A caccia di deformazioni del terreno
Quando sta per avvenire un’eruzione vulcanica, oppure quando è già in corso, il movimento del magma all’interno dell’edificio vulcanico produce deformazioni del terreno circostante e dell’edificio stesso. Pertanto, rilevare queste deformazioni diventa di fondamentale importanza per interpretare i fenomeni eruttivi in corso, ma non solo.
Attraverso strumenti a elevata sensibilità in grado di registrare anche micro-deformazioni, è possibile evidenziare i possibili segnali precursori dell’avvicinarsi di un’eruzione, oltre a migliorare la comprensione dei meccanismi eruttivi.
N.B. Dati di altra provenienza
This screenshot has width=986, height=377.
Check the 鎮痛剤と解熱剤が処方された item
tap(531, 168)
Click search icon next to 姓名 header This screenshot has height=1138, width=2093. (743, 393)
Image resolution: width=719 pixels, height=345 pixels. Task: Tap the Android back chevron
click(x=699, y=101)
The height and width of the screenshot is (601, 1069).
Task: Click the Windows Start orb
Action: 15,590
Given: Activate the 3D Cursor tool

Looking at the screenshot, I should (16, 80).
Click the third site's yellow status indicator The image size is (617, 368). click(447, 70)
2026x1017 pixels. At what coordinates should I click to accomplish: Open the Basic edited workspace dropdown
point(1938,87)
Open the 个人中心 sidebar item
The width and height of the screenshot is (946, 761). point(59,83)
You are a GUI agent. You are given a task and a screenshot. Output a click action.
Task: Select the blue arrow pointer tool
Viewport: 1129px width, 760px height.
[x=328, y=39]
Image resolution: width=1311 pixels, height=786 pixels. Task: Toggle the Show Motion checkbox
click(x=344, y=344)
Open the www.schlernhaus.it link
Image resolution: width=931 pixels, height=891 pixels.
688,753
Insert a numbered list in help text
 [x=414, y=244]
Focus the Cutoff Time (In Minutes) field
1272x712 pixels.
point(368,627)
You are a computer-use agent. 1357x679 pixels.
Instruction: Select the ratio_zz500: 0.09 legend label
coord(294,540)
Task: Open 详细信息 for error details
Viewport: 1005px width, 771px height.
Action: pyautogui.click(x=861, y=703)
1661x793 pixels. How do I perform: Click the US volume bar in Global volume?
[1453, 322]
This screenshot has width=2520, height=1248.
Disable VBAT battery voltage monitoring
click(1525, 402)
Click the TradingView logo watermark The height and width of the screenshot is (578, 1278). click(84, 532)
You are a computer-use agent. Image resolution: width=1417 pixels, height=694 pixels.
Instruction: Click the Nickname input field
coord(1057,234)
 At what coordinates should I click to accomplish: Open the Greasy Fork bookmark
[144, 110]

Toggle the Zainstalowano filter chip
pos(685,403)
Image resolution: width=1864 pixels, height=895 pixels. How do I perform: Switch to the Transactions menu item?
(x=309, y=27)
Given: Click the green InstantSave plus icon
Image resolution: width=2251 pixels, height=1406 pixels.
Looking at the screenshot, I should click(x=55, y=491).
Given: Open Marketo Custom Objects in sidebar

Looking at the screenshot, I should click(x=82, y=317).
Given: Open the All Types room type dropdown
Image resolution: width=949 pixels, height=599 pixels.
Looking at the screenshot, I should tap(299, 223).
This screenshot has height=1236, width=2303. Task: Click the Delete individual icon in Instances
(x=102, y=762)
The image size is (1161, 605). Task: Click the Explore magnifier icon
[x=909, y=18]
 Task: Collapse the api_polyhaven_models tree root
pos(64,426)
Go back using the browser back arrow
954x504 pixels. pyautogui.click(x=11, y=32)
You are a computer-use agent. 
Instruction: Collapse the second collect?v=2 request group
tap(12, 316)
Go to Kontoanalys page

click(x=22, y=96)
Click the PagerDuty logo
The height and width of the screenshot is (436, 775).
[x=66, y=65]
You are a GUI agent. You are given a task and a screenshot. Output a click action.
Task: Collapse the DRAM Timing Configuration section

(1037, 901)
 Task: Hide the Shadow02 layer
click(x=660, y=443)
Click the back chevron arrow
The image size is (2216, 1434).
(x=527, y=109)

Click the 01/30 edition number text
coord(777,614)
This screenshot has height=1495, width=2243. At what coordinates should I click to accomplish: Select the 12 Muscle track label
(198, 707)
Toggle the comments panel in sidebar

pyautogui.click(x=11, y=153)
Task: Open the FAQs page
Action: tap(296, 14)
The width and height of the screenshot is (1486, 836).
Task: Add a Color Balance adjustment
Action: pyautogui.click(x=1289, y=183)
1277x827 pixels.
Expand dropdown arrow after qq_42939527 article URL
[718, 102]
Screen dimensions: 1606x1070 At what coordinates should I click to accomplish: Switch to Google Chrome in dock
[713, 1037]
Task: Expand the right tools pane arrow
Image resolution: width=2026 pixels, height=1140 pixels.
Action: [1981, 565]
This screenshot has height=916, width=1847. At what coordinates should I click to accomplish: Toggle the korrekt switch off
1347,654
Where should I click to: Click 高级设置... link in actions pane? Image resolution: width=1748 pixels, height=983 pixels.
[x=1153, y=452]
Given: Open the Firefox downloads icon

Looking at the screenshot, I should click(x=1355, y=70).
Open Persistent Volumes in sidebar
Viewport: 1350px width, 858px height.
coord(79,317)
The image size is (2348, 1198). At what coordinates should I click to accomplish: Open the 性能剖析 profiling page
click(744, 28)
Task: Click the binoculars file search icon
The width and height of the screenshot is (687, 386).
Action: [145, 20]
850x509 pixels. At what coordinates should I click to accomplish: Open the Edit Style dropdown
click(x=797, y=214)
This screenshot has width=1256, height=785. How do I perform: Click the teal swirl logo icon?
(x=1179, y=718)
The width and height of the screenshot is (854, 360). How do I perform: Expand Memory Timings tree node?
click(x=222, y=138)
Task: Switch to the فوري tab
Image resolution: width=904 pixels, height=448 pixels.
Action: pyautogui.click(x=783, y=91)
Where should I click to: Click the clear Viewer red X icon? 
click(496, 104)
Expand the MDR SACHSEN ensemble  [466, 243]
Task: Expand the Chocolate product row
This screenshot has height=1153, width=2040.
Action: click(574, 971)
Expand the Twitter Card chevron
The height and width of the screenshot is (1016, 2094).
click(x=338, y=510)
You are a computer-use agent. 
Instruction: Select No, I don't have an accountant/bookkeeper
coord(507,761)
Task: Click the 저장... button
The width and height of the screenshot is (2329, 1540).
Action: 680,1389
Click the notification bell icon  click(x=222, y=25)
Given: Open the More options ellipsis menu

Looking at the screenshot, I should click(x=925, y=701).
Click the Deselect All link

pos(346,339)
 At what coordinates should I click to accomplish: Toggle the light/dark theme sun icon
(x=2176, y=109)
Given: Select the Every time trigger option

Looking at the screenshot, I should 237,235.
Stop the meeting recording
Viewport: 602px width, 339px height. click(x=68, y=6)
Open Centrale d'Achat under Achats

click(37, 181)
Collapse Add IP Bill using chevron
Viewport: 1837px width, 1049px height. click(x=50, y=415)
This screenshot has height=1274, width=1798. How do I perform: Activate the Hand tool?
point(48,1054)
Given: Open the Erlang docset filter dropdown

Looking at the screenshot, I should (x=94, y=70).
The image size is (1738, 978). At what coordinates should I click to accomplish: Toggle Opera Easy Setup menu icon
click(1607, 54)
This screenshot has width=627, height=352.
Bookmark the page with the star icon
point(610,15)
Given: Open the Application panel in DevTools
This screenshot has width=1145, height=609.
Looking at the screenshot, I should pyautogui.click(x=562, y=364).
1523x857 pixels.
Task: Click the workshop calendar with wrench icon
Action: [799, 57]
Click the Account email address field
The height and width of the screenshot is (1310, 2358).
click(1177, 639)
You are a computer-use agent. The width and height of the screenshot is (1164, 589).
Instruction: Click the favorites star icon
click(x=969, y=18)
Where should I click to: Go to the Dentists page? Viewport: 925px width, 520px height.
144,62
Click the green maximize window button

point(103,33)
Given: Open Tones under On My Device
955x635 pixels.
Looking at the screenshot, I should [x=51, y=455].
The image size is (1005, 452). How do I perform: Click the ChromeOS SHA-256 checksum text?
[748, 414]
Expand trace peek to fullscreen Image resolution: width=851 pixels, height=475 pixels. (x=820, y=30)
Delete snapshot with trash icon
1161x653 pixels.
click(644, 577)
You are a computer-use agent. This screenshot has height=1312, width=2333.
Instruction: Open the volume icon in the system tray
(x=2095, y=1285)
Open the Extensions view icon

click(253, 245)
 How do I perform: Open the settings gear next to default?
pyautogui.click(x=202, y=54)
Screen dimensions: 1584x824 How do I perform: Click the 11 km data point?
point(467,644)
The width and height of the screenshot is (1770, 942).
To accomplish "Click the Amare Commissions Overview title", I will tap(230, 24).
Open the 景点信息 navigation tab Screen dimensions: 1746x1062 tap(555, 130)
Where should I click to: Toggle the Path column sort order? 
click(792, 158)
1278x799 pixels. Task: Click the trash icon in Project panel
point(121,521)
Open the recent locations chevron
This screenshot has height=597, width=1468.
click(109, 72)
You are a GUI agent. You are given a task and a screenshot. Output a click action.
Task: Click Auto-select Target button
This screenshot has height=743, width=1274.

Nelle aree vulcaniche gli strumenti più utilizzati a questo scopo sono i dilatometri da pozzo, tubi cilindrici riempiti di materiale fluido che vengono calati in profondità nel terreno, a contatto con le pareti rocciose dell’edificio vulcanico: grazie alla variazione del livello di fluido all’interno dello strumento, si può avere una stima molto precisa della deformazione del terreno che accompagna il risveglio dell’attività vulcanica.
I ricercatori dell’Ingv sono partiti da qui per comprendere meglio l’attività vulcanica dell’Etna, uno dei vulcani più attivi del mondo. In particolare, le emissioni del vulcano siciliano sono principalmente caratterizzate da eruzioni effusive che fluiscono ai lati del vulcano, e che sono in grado di produrre da decine a centinaia di milioni di metri cubi di colate laviche. Negli ultimi venti anni, però, l’Etna sta mostrando anche un’attività eruttiva caratterizzata da fontane di lava, ovvero eventi che si ripetono in breve tempo in cui getti di lava fluida vengono espulsi in maniera esplosiva da gas in espansione che fuoriescono dall’edificio vulcanico.
Etna, non solo colate laviche
“Nei vulcani a condotto aperto come l’Etna – spiega Alessandro Bonaccorso, primo autore dello studio – una sfida importante è quella di rilevare e interpretare le variazioni di energia anche ultra-piccole associate a eventi minori ma critici, come le fontane di lava. Questo obiettivo è potenzialmente raggiungibile con registrazioni di deformazioni di estrema precisione indotte nell’edificio vulcanico e rilevabili, anche a distanze di diversi chilometri dall’area del cratere, dai dilatometri installati in perforazioni profonde a centinaia di metri di profondità. Nei quattro mesi considerati la rete di dilatometri dell’Ingv installata sull’Etna ha registrato precise variazioni”.
I dilatometri, monitorati dal 13 dicembre 2020 al 31 marzo 2021, hanno registrato micro-deformazioni del terreno che, confrontate con i dati sismici della fine del 2020, hanno permesso di rilevare lo spostamento di magma in superficie che ha anticipato l’inizio di una sequenza eruttiva, e in particolare, di emissioni di magma attraverso fontane di lava. Grazie a questi dati è stato possibile valutare i parametri che possono fornire informazioni su come valutare una sequenza eruttiva simile, allo scopo di prevedere quando si attenuerà.
Oltre a ciò, grazie alle rilevazioni ad alta sensibilità dei dilatometri, è stato possibile anche stimare, nel periodo considerato, quanto magma è effettivamente fuoriuscito dall’Etna (60 milioni di metri cubi), dimostrando che effettivamente una buona parte della sua attività eruttiva è dovuta alle fontane di lava. “Questi elementi evidenziano come il bilancio tra il materiale accumulato e quello eruttato possa avvenire anche attraverso sequenze di numerose fontane di lava che, quindi, rappresentano un’efficace modalità di emissione di magma in grado di sostituirsi alle più pericolose e tradizionali eruzioni sul fianco del vulcano”, conclude il ricercatore.